E le banche centrali? “Potrebbero aver raggiunto i loro target di allocazione, ma ciò non vale per tutte, specialmente dove l’oro è gestito separatamente dalle altre riserve”, osserva il WGC. Inoltre, il forte rialzo dei prezzi dell’oro ha scoraggiato ulteriori acquisti: “dunque, il rallentamento della domanda da parte delle banche centrali nel secondo trimestre non è una sorpresa”.
L’oro può continuare a correre?
Al 31 luglio, l’oro ha registrato una performance del +25,8% da inizio anno, anche se questa variazione non tiene conto del cambio tra dollaro – la valuta in cui è quotato – ed euro. Un effetto che ha penalizzato i detentori europei nel 2025, anno segnato dalla forte debolezza del biglietto verde. Convertita in euro, la performance dell’oro nel 2025 scende al +15,26%, comunque superiore a quella delle azioni europee (Euronext 500), che hanno registrato un incremento del +7,3% da gennaio.

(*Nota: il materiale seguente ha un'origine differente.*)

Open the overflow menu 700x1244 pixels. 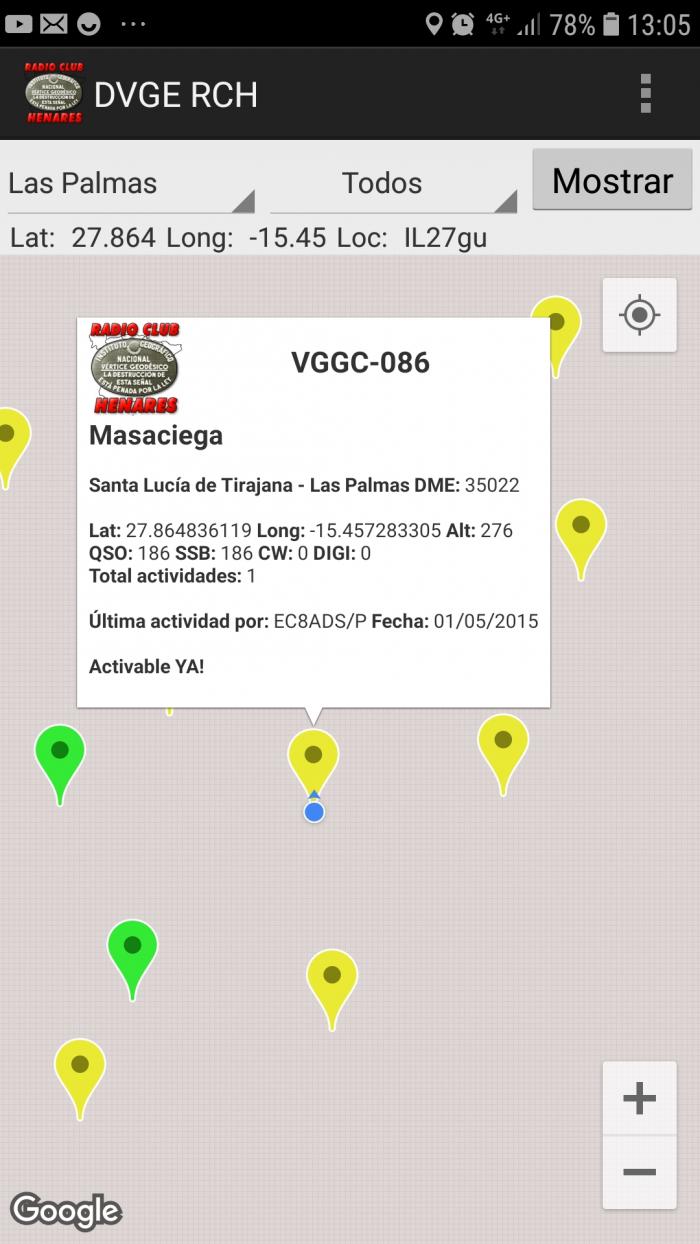point(646,94)
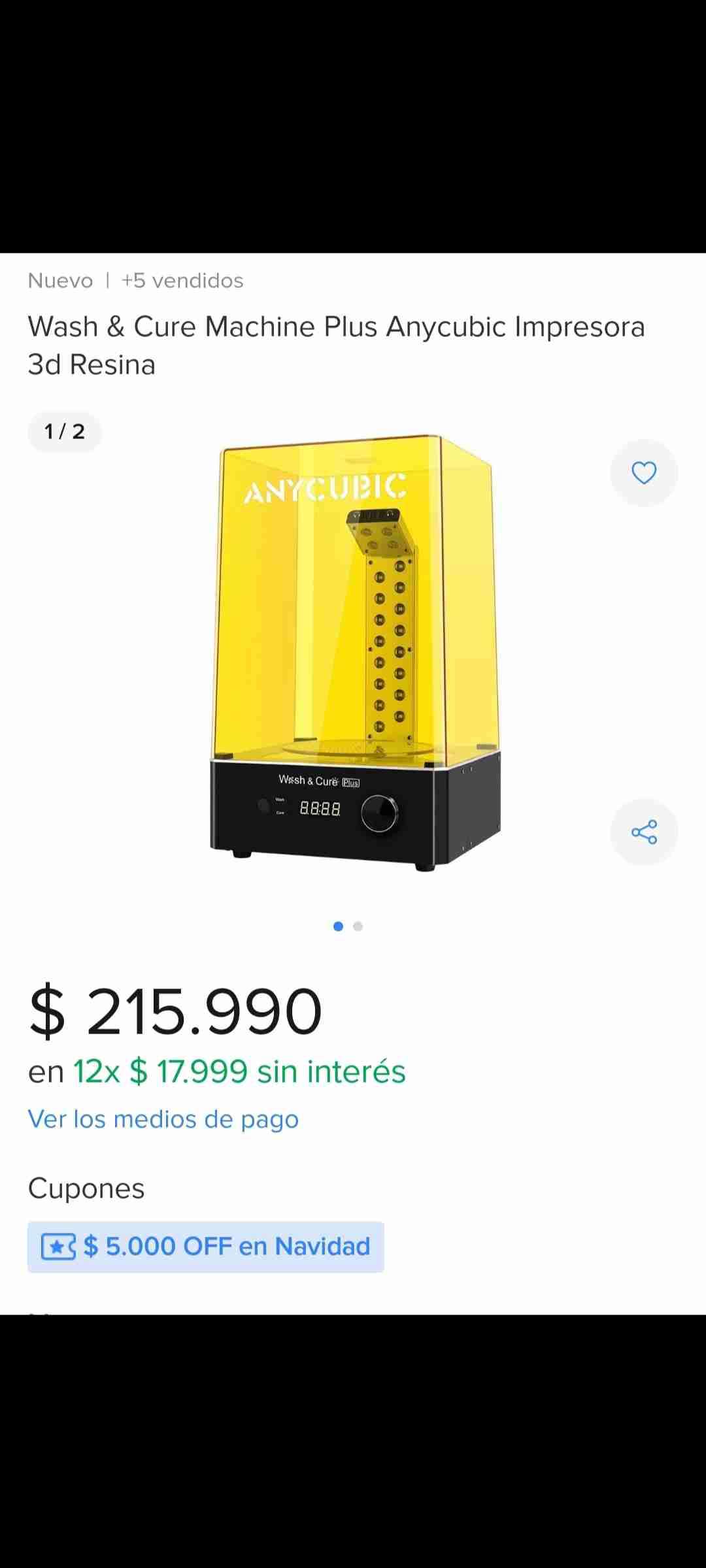This screenshot has width=706, height=1568.
Task: Select the first carousel dot indicator
Action: [339, 926]
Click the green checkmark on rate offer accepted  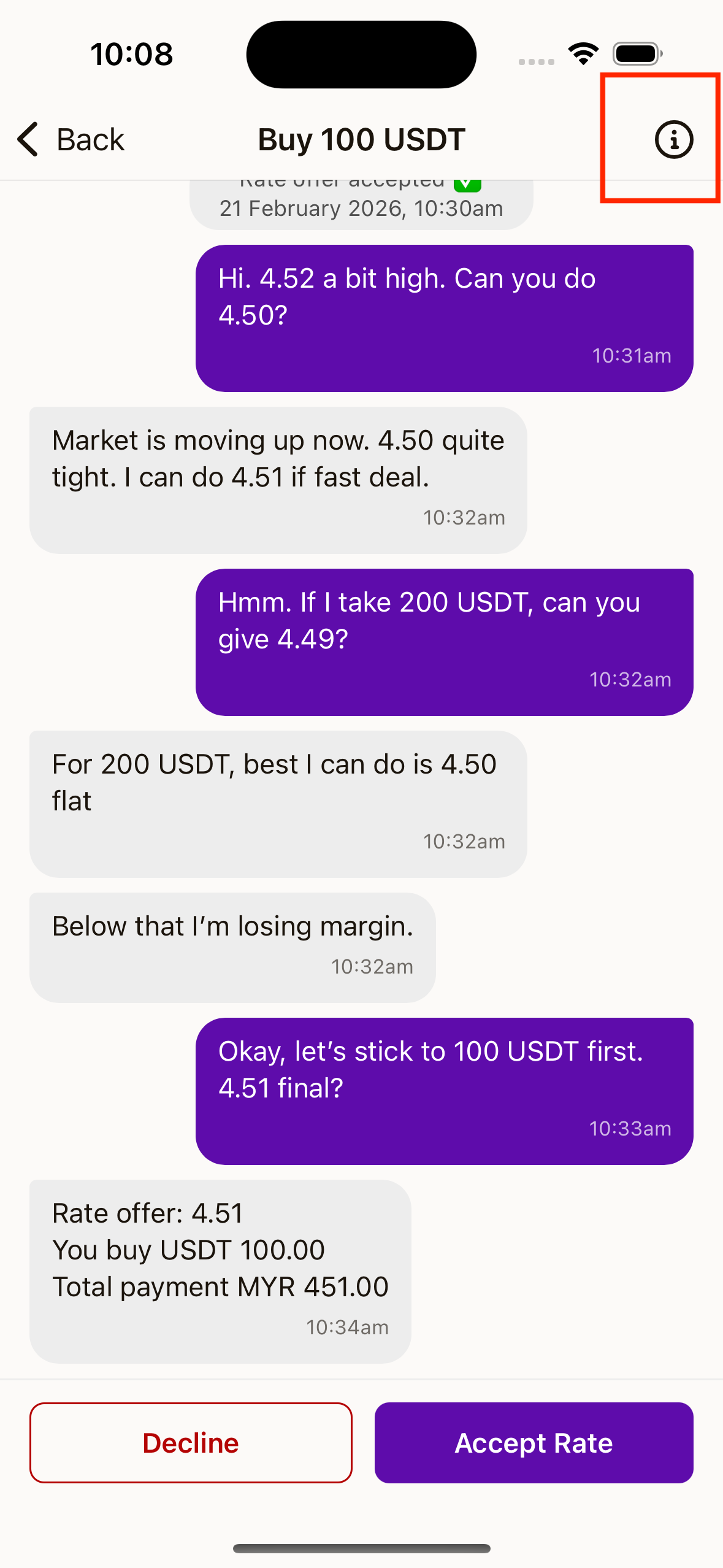[x=466, y=182]
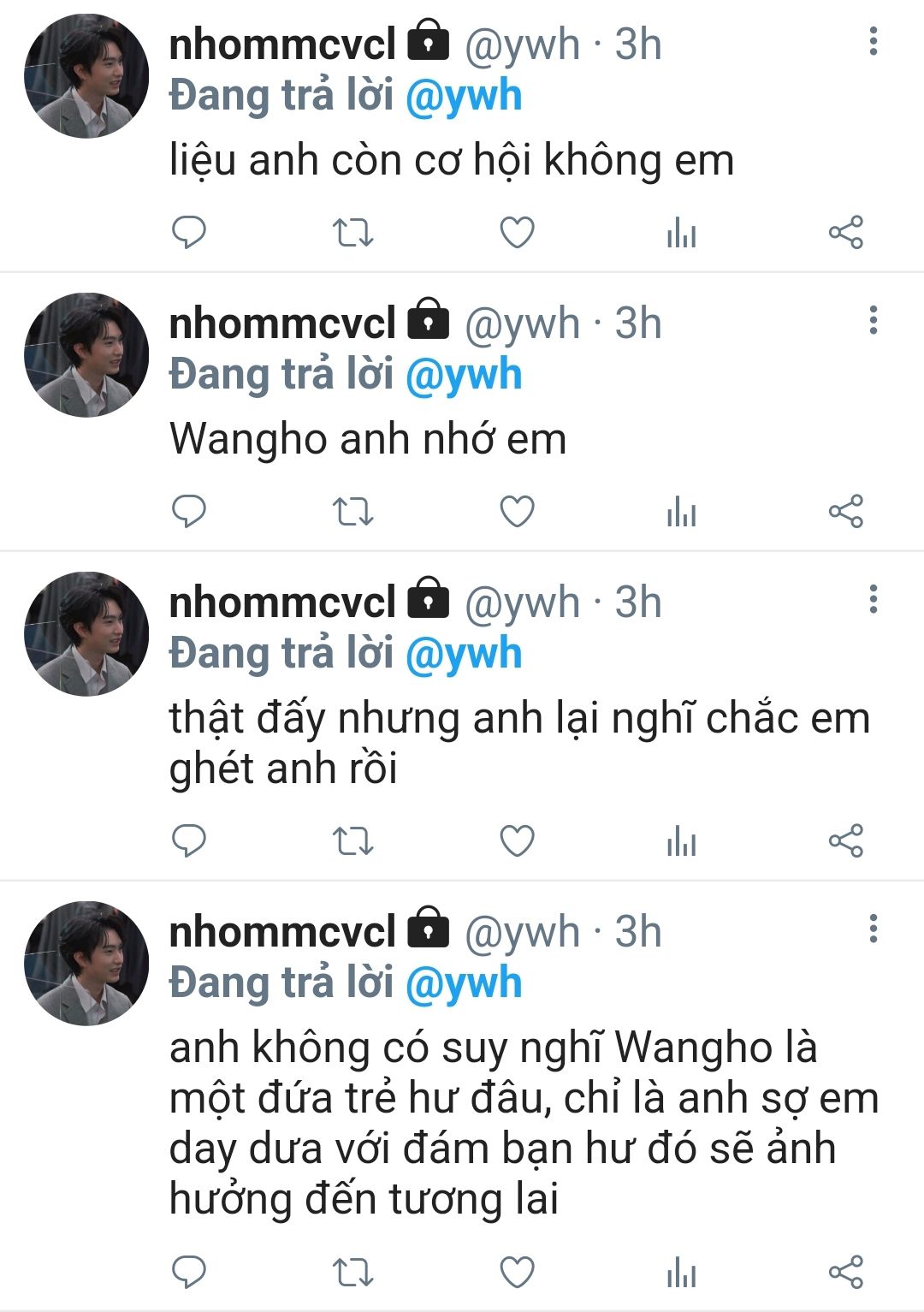
Task: View analytics of tweet "liệu anh còn cơ hội"
Action: pos(681,233)
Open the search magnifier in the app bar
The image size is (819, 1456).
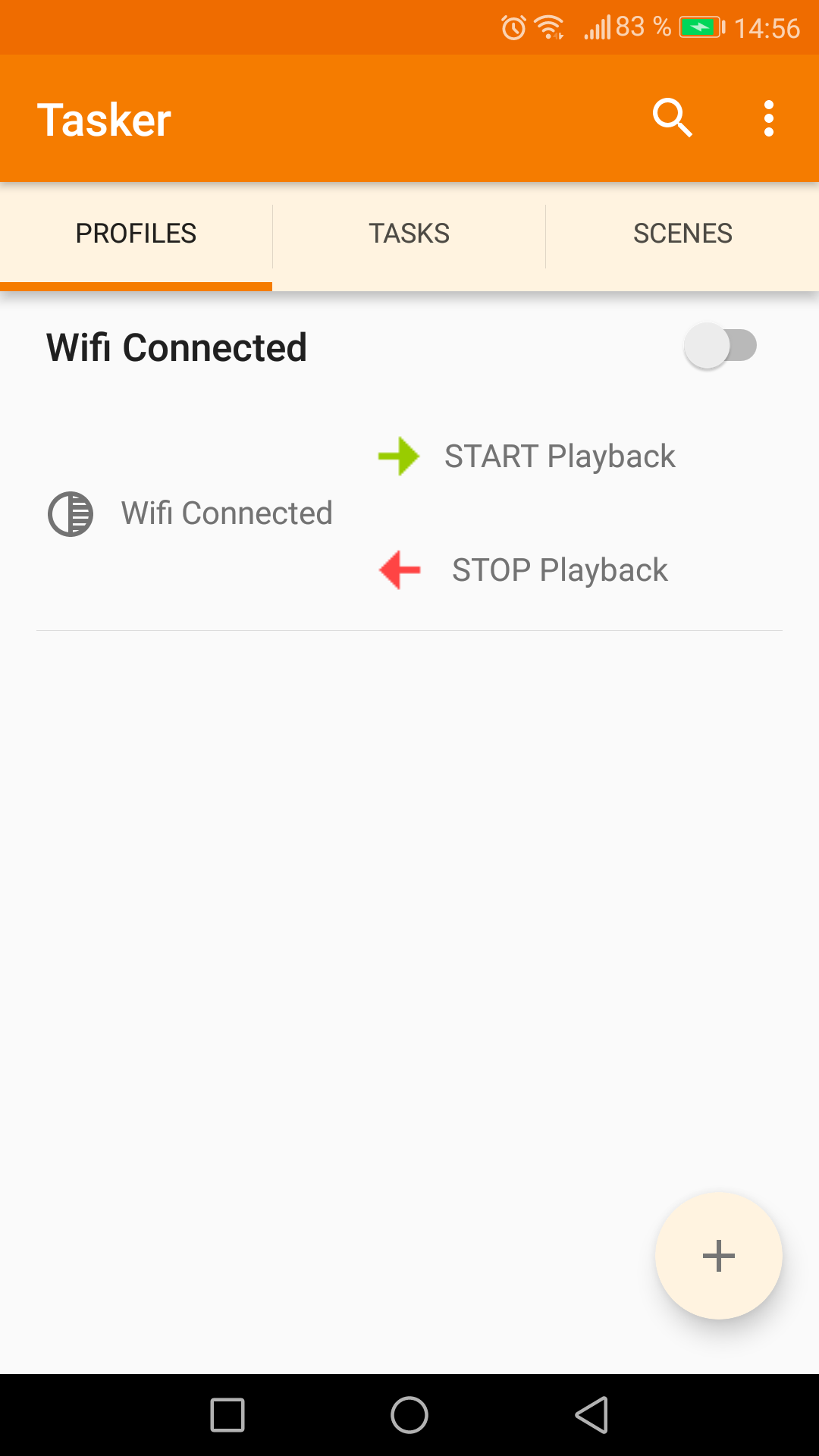pos(672,118)
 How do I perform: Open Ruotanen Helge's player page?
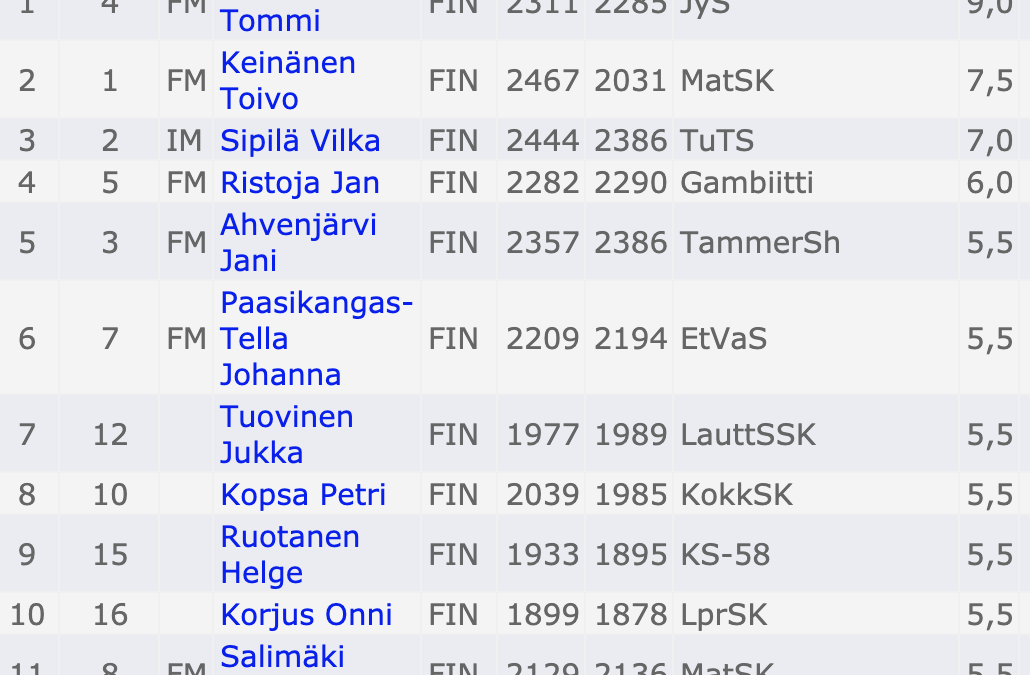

“Il dollaro USA sarà probabilmente un fattore chiave per gli investitori istituzionali nella seconda metà dell’anno”, affermano gli analisti del WGC. “Esiste un ampio consenso e una logica solida per una debolezza strutturale del dollaro nel medio periodo. Tuttavia, un forte calo nel primo semestre – causato da dazi, timori fiscali e coperture valutarie – ha portato il dollaro ben al di sotto del suo fair value rispetto all’euro, secondo il differenziale dei rendimenti. Questo apre al rischio di uno short squeeze, che potrebbe frenare temporaneamente gli investimenti in oro”.
Secondo il WGC, il calo dei rendimenti obbligazionari atteso nella seconda metà dell’anno, grazie ai probabili tagli della Federal Reserve, “potrebbe rilanciare l’interesse per l’oro dal punto di vista del costo-opportunità”, dal momento che l’oro non paga cedole e risulta più conveniente quando i rendimenti obbligazionari si riducono.
Secondo la stessa logica, nei mesi scorsi l’aumento dei rendimenti dei Treasury avrebbe dovuto contenere la domanda di oro, anche se, nella realtà, ciò non è accaduto. Una delle spiegazioni, si legge nel rapporto, è che la correlazione tra azioni e obbligazioni – ormai elevata – penalizza la diversificazione, poiché entrambi i mercati tendono a salire o scendere contemporaneamente. In tal modo, anche i bond non offrono più la stessa protezione quando l’azionario va male.